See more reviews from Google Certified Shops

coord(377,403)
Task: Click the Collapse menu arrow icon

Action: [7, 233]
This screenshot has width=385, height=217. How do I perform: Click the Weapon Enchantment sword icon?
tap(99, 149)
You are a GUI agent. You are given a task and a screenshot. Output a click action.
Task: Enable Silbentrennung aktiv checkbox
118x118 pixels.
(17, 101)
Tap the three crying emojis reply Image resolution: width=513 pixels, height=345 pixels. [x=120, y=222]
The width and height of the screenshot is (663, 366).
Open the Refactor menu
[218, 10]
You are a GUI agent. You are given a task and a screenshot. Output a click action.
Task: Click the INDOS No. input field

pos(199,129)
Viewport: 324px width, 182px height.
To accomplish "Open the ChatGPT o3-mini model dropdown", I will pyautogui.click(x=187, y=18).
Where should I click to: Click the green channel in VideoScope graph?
+ + +
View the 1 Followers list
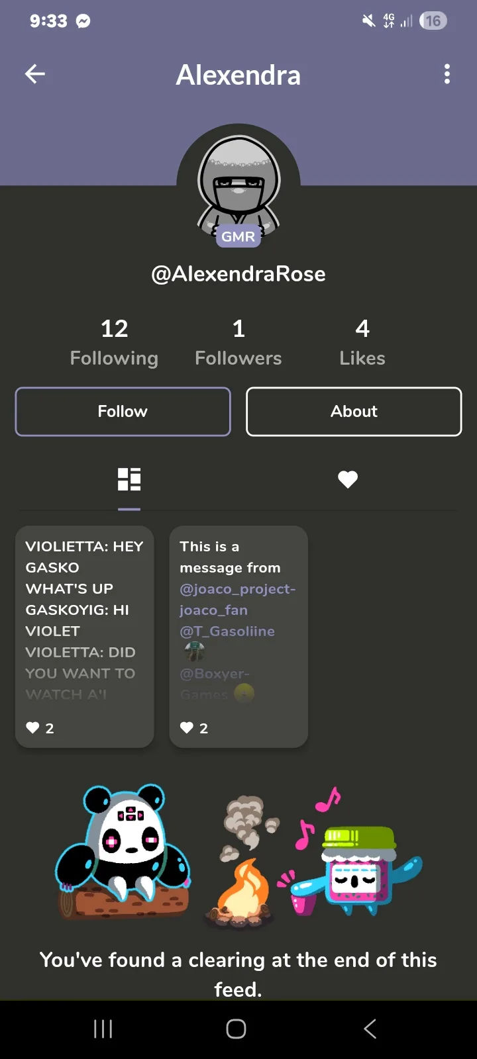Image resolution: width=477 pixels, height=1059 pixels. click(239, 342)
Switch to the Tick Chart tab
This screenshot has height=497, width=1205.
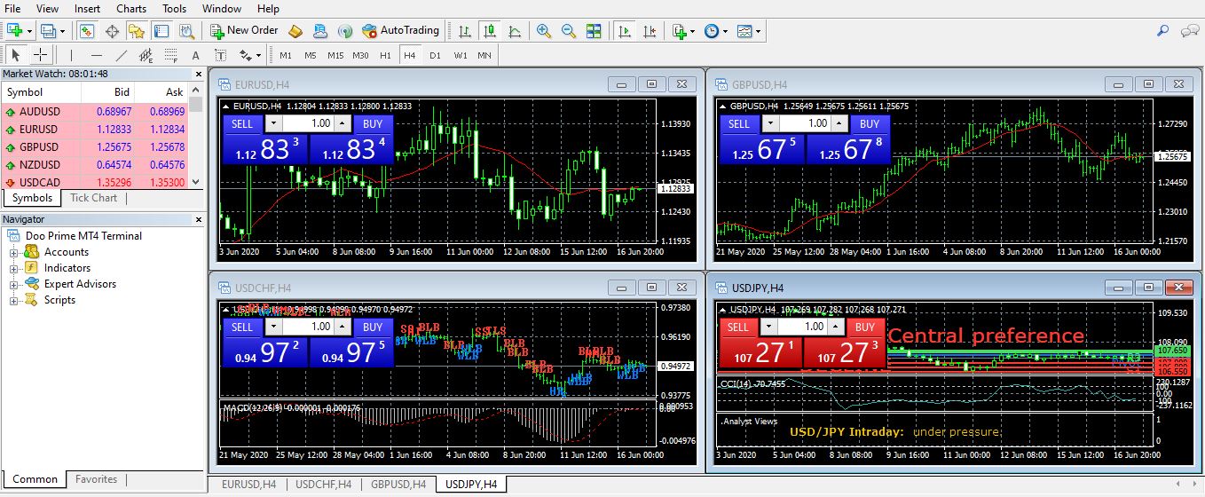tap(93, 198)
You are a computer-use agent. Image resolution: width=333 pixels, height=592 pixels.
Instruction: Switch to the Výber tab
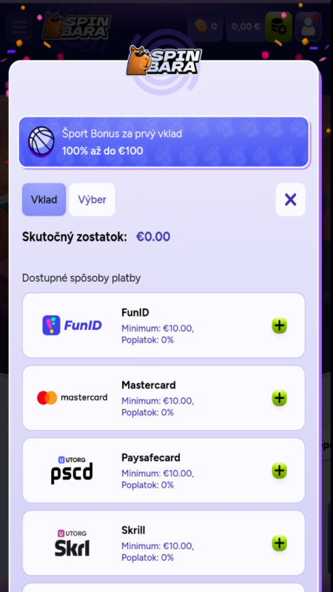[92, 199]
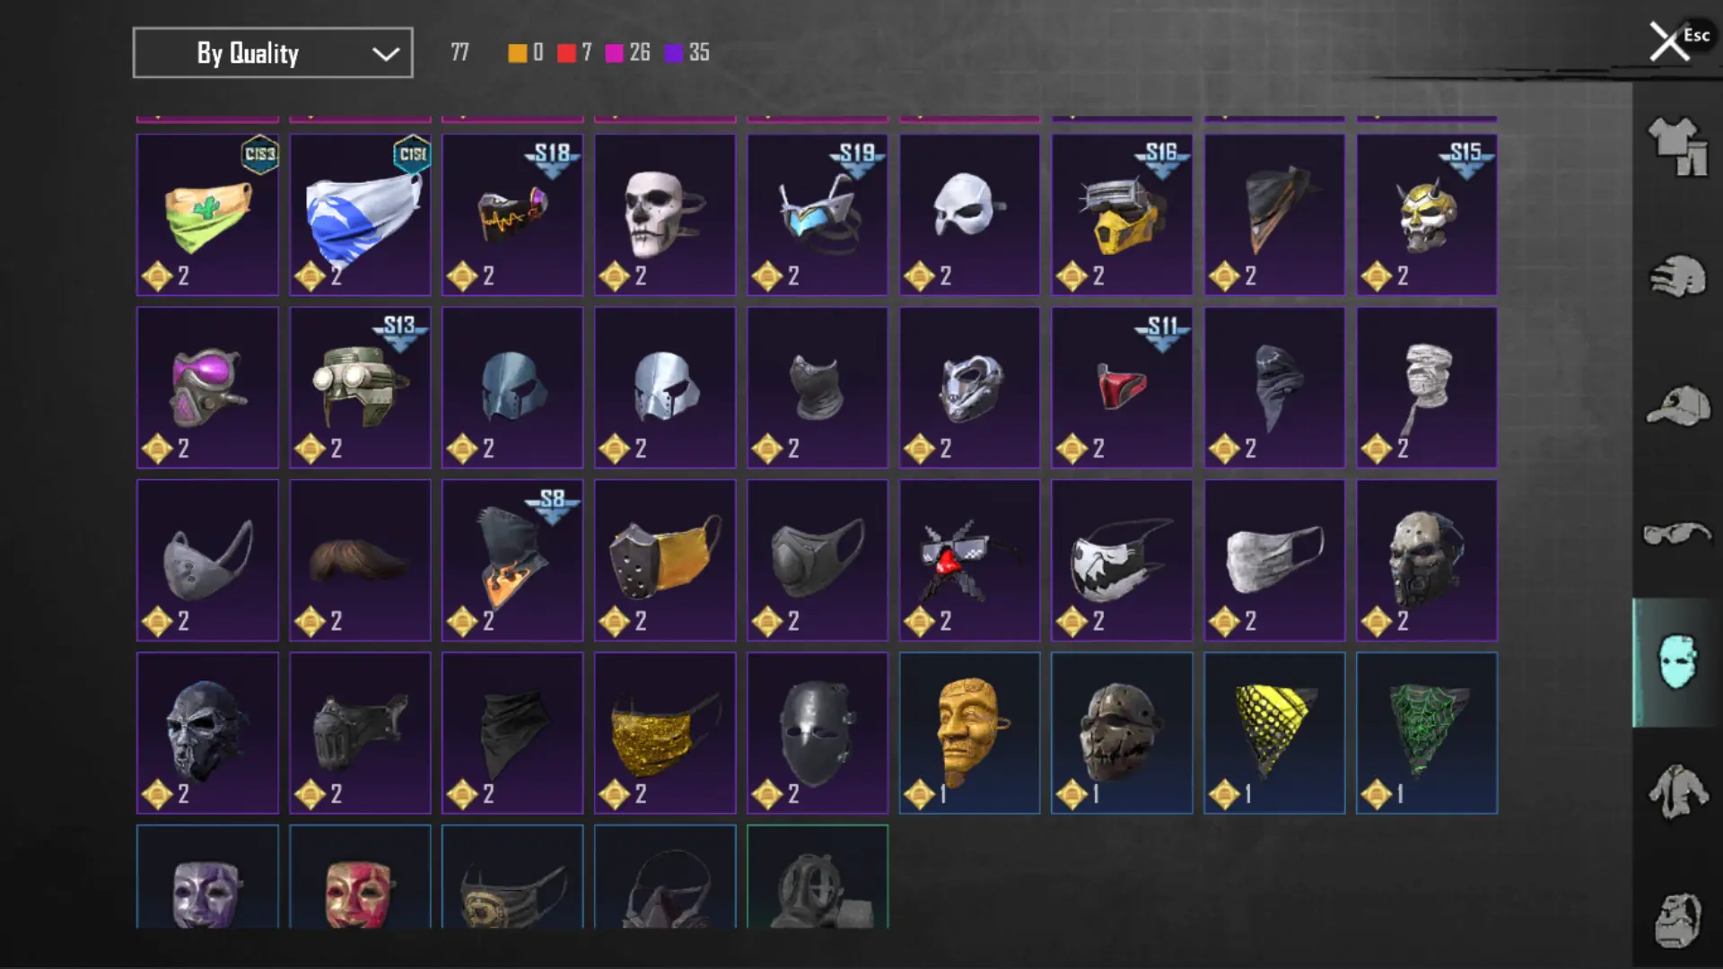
+ + +
> [TASK OBJECTIVE]:
Output should match, line for line, the stretch of the material above from the line holding "Task: Click the Collapse menu arrow icon" through the line holding "Tap the three".

> [EXERCISE ANSWER]:
Task: Click the Collapse menu arrow icon

Action: [7, 233]
This screenshot has width=385, height=217. How do I perform: Click the Weapon Enchantment sword icon?
tap(99, 149)
You are a GUI agent. You are given a task and a screenshot. Output a click action.
Task: Enable Silbentrennung aktiv checkbox
118x118 pixels.
(17, 101)
Tap the three crying emojis reply Image resolution: width=513 pixels, height=345 pixels. [x=120, y=222]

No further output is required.